My sister’s friend is a makeup artist. She came to my house, did my hair, and made-up my face as a favor to my sister. I went to prom with my friend. We took lots of pictures at my house, and he said I looked like a princess. He put on my corsage. Our driver was cool. My friend and I talked about music with him the whole way to the prom. We were the first ones there, even though we were fashionably late. We were the first ones there for, like, an hour. We were supposed to vote on the prom representatives once everyone arrived, but the rest of the class hadn’t shown up yet. So my date and I were crowned prom king and queen. Eventually, my girl friend came with her date. He was cute and older and way out of my league. Unfortunately, the DJ played rap the whole time. We ate, danced to a couple of songs, made fun of a couple of songs. When prom was over, we (my girl friend, her date, my date, I) went to a Waffle House down the street. My date and I had to leave after a while, but it was nice. It was nice. On the way to drop me off, our driver played three tracks he had recorded himself. My date told him that I could sing. The driver wanted to hear if I was any good. I told him that I made a CD of original music. He gave me his card, so I could send it to him. I got home, my family took more pictures, I hugged my friend, and he left. It was a good time. And I get to tell my kids that their mommy was prom queen.


A lot of things have happened since the last post.

You already know my grandma’s dead. But I missed a week of school to go to her funeral in Jamaica. That’s where everyone on my mom’s side of the family is from. But I don’t like Jamaica. It’s too hot. It’s too rowdy. It’s too unfamiliar. They drive on the wrong side of the road. People walk in the middle of the street. Cars swerve around potholes and pedestrians, alike. The people talk rough(ly). The language is raw and grammatically incorrect. And I don’t like it there.

At the funeral, I met some family members I will never see again. Part of me wondered what the point was. I don’t care much for family. A lot of them knew my older sister already, so it was like a reunion for them. I may be jealous of my sister. She’s personable and talkative, and people want to be around her. I am the polar opposite. I want to be nice to people and be happy, but I can’t.

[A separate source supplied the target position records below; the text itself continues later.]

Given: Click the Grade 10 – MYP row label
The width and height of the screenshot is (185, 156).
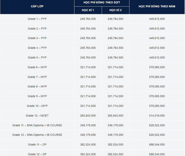Looking at the screenshot, I should pos(37,106).
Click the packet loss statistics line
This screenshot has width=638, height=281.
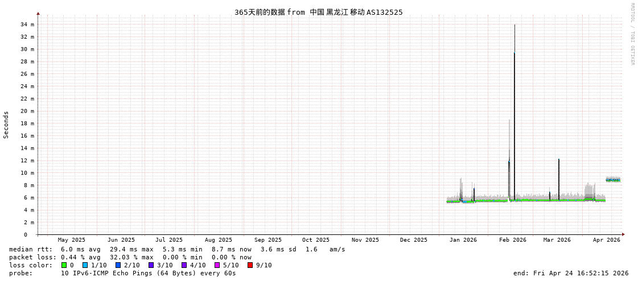pyautogui.click(x=130, y=257)
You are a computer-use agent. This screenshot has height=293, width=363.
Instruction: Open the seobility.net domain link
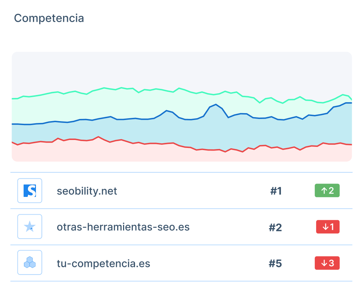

You should have seen how I acted when we went to the beach. I talked angrily and in monosyllables to anyone who asked me anything. I stared angrily out at the ocean and refused all requests for me to dip a toe in the water. I’m not sure why I did that last thing. But the reason for my mood must have been my stress level; the AP exam was getting closer and closer. At the beach, my sister kept asking me how the studying was going. I’m sure she meant well, but she didn’t know how close I was to screaming and tearing my hair out. My college will only give me credit for a 4 or 5, but I felt so unprepared. I have this reputation for being the smartest person in my school (for my SAT scores and awards), and people would think differently of me if I got a 2, and I would think differently of myself. There’s a junior in our AP class. I was really upset about that, at first, because AP classes were originally reserved for seniors at my school, and because of what it would mean if she did better than us. I thought I was over that, until I had a bad dream that she got a 4 and I got a 0 on the test. Of course, you can’t get a 0, but every time I think about the test, I feel such anxiety. My sister did not understand all of this, when she asked how the studying was going. And I couldn’t make her understand, so I yelled “Fine” in reply.

I want to be nice and happy and like my sister, but I can’t. That is, apparently, not me.